**Opdrachten:**
[a] Vat in de tekst over de SW-bedrijven de alinea die begint met "Het is goed dat mevrouw Bussemaker" samen als een korte lijst met de belangrijkste feiten.
[b] Zet uit de gegevens het deel om dat begint met de regel met "You are a GUI" en eindigt met de regel met "center [655, 207].". Maak er een JSON-lijst van strings van, met één string per regel en zonder lege regels.

**Gegeven tekst:**
------------
Ook ik wil dat onmiddellijk een einde wordt gemaakt aan deze situatie. De staatssecretaris moet met iedereen gaan overleggen. Hij moet zorgen dat er iets gebeurt en ons over twee maanden op de hoogte stellen, zodat onmiddellijk een einde komt aan deze wantoestand.

Staatssecretaris Van Hoof:

Het is goed dat mevrouw Bussemaker de financiën noemt, want daardoor kan een misverstand uit de wereld worden geholpen. In de financiering van de SW-bedrijven is de afschaffing van de SPAK tot en met 2004 gecompenseerd. Dat kan in de inspectieperiode die nu aan de orde is in ieder geval geen element zijn. De afbouw en de compensatie lopen zodanig parallel dat de financiën geen probleem kunnen zijn, tenzij de directies van de SW-bedrijven verkeerde keuzen hebben gemaakt, al dan niet goedgekeurd door gemeentebesturen. Daar zit het probleem. Daarom moet de verantwoordelijkheid worden neergelegd bij de SW-bedrijven en de gemeenten. Dat zijn de instanties die moeten worden aangesproken. Als al deze contacten hebben plaatsgevonden, heb ik er geen enkel probleem mee de Kamer op de hoogte te houden. Ik ben ten minste even gemotiveerd als mevrouw Bussemaker om te zorgen dat juist in deze sector, waar de medewerkers bescherming nodig hebben, de zaken op orde komen. De medewerkers werken overigens niet allemaal met oude machines, integendeel.
------------
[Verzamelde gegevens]
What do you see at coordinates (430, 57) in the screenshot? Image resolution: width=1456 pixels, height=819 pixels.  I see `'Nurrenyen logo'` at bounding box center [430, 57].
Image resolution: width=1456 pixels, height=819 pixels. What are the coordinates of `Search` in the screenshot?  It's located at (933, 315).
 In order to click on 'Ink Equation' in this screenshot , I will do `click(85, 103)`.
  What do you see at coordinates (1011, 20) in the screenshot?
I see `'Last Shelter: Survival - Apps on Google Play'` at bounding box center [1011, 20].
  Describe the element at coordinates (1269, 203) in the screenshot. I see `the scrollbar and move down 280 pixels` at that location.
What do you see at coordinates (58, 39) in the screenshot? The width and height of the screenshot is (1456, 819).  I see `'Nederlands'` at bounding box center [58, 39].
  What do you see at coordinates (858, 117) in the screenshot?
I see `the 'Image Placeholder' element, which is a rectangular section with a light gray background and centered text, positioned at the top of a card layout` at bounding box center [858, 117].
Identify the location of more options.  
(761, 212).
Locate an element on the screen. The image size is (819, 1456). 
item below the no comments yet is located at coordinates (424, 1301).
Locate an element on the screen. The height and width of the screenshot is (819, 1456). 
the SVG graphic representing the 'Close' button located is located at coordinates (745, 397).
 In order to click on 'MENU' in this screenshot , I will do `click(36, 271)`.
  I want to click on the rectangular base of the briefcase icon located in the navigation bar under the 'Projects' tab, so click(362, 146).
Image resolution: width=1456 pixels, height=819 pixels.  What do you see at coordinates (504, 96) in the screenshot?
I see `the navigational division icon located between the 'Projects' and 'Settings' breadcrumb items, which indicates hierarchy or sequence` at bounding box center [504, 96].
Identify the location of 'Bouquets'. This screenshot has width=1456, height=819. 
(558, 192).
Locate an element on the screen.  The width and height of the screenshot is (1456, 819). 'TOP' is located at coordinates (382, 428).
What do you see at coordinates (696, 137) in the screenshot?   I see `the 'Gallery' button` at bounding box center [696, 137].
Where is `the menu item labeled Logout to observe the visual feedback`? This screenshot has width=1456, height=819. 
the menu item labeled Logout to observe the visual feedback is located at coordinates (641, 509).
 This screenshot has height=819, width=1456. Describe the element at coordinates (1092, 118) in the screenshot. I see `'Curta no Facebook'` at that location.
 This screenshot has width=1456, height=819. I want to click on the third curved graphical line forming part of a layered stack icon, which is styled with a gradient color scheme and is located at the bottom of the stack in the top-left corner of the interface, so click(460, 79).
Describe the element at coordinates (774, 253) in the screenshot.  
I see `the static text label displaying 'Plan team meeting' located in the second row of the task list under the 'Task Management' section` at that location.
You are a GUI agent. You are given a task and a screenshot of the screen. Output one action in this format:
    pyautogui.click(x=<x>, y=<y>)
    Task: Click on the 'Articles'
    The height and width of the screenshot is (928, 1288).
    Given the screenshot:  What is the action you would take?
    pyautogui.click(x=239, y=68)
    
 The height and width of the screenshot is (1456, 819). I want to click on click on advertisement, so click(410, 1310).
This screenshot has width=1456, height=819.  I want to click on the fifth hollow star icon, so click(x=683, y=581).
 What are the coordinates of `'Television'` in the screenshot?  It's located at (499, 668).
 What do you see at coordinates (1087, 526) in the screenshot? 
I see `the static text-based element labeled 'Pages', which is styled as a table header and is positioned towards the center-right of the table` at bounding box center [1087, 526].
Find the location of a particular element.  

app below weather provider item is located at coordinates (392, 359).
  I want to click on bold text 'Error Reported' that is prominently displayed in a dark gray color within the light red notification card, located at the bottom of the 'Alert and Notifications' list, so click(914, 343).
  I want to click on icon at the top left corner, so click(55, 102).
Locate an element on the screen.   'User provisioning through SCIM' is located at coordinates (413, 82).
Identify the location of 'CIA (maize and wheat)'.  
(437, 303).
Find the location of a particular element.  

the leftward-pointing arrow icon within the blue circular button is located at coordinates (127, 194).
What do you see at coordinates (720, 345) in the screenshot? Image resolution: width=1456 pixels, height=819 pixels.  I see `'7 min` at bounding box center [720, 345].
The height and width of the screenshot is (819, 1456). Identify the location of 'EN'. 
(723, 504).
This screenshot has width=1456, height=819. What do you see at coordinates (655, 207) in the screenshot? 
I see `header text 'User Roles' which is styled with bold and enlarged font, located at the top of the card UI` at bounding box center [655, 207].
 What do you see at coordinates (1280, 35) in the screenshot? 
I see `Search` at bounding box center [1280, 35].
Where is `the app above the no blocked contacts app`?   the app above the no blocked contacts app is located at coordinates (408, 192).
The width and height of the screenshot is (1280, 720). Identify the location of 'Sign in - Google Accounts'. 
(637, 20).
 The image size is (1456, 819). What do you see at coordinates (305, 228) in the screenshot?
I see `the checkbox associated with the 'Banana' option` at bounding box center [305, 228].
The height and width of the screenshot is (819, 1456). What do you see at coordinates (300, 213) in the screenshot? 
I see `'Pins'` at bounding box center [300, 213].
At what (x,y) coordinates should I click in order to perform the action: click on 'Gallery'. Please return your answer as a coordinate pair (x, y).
------------
**Antwoorden:**
[a]
- De afschaffing van de SPAK is tot en met 2004 gecompenseerd in de financiering van de SW-bedrijven. Geld kan in de huidige inspectieperiode dus geen rol spelen.
- Afbouw en compensatie lopen gelijk op. Financiële problemen ontstaan alleen als directies van SW-bedrijven verkeerde keuzes hebben gemaakt, al dan niet goedgekeurd door gemeentebesturen.
- Daarom ligt de verantwoordelijkheid bij de SW-bedrijven en de gemeenten. Zij moeten worden aangesproken.
- Als al deze contacten hebben plaatsgevonden, wil de staatssecretaris de Kamer op de hoogte houden.
- Hij is minstens even gemotiveerd als mevrouw Bussemaker om de zaken in deze sector op orde te krijgen, omdat de medewerkers daar bescherming nodig hebben.
- Niet alle medewerkers werken met oude machines.

[b]
[
  "You are a GUI agent. You are given a task and a screenshot of the screen. Output one action in this format:",
  "    pyautogui.click(x=<x>, y=<y>)",
  "    Task: Click on the 'Articles'",
  "    The height and width of the screenshot is (928, 1288).",
  "    Given the screenshot:  What is the action you would take?",
  "    pyautogui.click(x=239, y=68)",
  " The height and width of the screenshot is (1456, 819). I want to click on click on advertisement, so click(410, 1310).",
  "This screenshot has width=1456, height=819.  I want to click on the fifth hollow star icon, so click(x=683, y=581).",
  " What are the coordinates of `'Television'` in the screenshot?  It's located at (499, 668).",
  " What do you see at coordinates (1087, 526) in the screenshot? ",
  "I see `the static text-based element labeled 'Pages', which is styled as a table header and is positioned towards the center-right of the table` at bounding box center [1087, 526].",
  "Find the location of a particular element.  ",
  "app below weather provider item is located at coordinates (392, 359).",
  "  I want to click on bold text 'Error Reported' that is prominently displayed in a dark gray color within the light red notification card, located at the bottom of the 'Alert and Notifications' list, so click(914, 343).",
  "  I want to click on icon at the top left corner, so click(55, 102).",
  "Locate an element on the screen.   'User provisioning through SCIM' is located at coordinates (413, 82).",
  "Identify the location of 'CIA (maize and wheat)'.  ",
  "(437, 303).",
  "Find the location of a particular element.  ",
  "the leftward-pointing arrow icon within the blue circular button is located at coordinates (127, 194).",
  "What do you see at coordinates (720, 345) in the screenshot? Image resolution: width=1456 pixels, height=819 pixels.  I see `'7 min` at bounding box center [720, 345].",
  "The height and width of the screenshot is (819, 1456). Identify the location of 'EN'. ",
  "(723, 504).",
  "This screenshot has width=1456, height=819. What do you see at coordinates (655, 207) in the screenshot? ",
  "I see `header text 'User Roles' which is styled with bold and enlarged font, located at the top of the card UI` at bounding box center [655, 207]."
]